- [PROMPT] Below are the records; give the number of their lines that contain the word "computer" and nothing more.
((
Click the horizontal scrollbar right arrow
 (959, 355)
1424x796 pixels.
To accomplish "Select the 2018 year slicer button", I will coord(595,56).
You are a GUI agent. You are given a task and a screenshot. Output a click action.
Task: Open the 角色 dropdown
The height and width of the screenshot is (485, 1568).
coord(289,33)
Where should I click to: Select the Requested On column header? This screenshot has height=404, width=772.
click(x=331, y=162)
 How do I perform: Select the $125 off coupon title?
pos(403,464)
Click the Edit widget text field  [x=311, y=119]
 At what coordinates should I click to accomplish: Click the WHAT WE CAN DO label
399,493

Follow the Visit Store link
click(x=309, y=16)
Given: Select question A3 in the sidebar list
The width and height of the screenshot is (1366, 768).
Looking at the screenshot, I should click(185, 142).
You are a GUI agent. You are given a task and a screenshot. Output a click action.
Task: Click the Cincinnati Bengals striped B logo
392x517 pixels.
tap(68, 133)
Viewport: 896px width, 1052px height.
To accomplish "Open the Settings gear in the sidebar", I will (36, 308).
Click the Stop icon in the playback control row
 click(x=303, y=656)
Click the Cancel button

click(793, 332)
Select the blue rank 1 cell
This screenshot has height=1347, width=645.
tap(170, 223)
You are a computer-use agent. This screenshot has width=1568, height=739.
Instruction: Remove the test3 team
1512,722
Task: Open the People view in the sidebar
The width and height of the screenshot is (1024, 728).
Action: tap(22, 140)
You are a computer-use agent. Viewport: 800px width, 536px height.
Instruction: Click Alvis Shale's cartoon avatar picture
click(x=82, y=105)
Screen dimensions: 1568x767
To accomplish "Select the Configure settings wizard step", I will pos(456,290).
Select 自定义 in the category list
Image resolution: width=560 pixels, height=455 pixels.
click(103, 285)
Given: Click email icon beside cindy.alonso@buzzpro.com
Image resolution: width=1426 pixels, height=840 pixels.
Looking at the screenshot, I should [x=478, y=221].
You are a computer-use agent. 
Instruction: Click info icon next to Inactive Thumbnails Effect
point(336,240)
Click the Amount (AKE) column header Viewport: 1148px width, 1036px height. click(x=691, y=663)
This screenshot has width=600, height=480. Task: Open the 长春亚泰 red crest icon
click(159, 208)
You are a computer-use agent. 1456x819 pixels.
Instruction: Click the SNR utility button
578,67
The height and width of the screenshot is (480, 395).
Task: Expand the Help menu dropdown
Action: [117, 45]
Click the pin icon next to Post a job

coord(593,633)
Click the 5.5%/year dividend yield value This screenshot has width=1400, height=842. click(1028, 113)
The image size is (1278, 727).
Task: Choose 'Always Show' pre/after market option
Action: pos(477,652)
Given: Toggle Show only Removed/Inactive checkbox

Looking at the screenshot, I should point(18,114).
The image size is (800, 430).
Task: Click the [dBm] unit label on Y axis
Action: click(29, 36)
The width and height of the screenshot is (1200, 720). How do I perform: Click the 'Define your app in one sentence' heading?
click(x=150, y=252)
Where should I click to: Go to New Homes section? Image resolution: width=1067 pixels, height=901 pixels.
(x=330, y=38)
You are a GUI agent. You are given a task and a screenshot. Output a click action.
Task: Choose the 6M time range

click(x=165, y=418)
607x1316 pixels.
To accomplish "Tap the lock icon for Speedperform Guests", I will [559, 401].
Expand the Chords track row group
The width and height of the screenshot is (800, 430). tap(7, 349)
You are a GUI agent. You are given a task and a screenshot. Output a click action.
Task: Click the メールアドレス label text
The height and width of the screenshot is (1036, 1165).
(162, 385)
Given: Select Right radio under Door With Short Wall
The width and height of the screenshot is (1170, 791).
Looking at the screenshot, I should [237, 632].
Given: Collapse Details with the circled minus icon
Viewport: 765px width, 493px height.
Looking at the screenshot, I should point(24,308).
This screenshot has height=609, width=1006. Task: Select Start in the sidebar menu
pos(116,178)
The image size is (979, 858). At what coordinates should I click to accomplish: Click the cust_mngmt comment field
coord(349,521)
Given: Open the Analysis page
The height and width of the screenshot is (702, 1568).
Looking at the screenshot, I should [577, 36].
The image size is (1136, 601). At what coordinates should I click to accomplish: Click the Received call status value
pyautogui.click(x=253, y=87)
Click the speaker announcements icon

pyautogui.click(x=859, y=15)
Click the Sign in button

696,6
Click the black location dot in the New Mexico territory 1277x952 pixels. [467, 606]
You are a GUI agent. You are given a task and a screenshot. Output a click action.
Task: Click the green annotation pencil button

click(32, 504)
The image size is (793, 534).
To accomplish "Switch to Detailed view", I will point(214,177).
))
- [ANSWER SPACE] 4